45% des amiénois ont moins de 29 ans
30 000 étudiants dont près de 40% de boursiers
Absence d’instance pour les 16-25 ans
Rendons gratuit le réseau de bus pour les jeunes de - 26 ans.
Créons des logements étudiants en dehors du parc privé.
Soutenons les initiatives engagées via des espaces jeunesse inclusifs et sécurisants.
Développons l’accès à l’offre culturelle via des tarifs spécifiques.
Favorisons l’accessibilité des jeunes aux dispositifs de mobilité nationale et internationale.
Proposons la création d’un pôle de santé mentale pour les jeunes.

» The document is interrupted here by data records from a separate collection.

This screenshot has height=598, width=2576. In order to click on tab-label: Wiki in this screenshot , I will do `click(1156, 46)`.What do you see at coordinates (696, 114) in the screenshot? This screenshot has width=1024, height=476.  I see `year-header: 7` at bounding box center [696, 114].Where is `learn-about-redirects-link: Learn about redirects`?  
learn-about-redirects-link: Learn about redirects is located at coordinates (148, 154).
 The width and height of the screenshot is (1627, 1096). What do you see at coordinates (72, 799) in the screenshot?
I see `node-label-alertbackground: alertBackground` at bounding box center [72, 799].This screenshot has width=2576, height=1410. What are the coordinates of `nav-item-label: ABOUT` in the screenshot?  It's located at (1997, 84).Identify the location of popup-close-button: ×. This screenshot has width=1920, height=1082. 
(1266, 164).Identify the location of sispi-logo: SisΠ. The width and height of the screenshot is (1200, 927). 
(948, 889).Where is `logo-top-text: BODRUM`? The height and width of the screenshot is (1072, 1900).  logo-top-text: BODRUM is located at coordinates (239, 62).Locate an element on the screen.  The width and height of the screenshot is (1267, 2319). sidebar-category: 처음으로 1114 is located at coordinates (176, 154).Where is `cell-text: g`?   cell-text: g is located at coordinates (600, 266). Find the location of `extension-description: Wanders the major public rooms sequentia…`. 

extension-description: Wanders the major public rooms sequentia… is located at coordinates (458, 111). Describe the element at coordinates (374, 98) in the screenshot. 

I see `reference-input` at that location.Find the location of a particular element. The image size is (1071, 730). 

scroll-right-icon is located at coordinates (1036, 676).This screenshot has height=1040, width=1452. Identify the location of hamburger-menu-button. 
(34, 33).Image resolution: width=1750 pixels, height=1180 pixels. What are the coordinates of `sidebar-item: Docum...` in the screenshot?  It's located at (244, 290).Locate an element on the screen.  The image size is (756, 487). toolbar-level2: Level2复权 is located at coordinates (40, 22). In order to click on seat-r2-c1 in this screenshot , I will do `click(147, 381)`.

Nous ne pouvons pas nous satisfaire du constat d’une « génération sacrifiée », elle est un moteur pour notre territoire. De nombreuses collectivités, notamment dans les grandes et moyennes villes dirigées par la Gauche se sont engagées dans des politiques volontaristes à destination des jeunes. Car les jeunes ne sont pas inactifs. Au contraire. Ils et elles expérimentent de nouvelles formes d’engagement, s’organisent, inventent des alternatives, occupent des espaces souvent laissés vacants par les institutions. Leur implication est multiple : écologique, sociale, numérique, artistique, associative, collective. Cette énergie, il faut la reconnaître, la soutenir, la relier aux politiques publiques. Et pour cela, encore faut-il leur ouvrir les portes, les écouter vraiment, et surtout, co-construire avec ensemble. La commune est le premier maillon de la démocratie. C’est elle qui aménage les territoires, gère les équipements, finance les projets, anime la vie locale, et peut ou non créer les conditions de l’émancipation. Logement, mobilité, accès aux droits, lieux d’engagement, transition écologique, culture, citoyenneté : les communes agissent sur tout ce qui permet aux jeunes de vivre dignement, de
s’exprimer, de participer, de s’émanciper.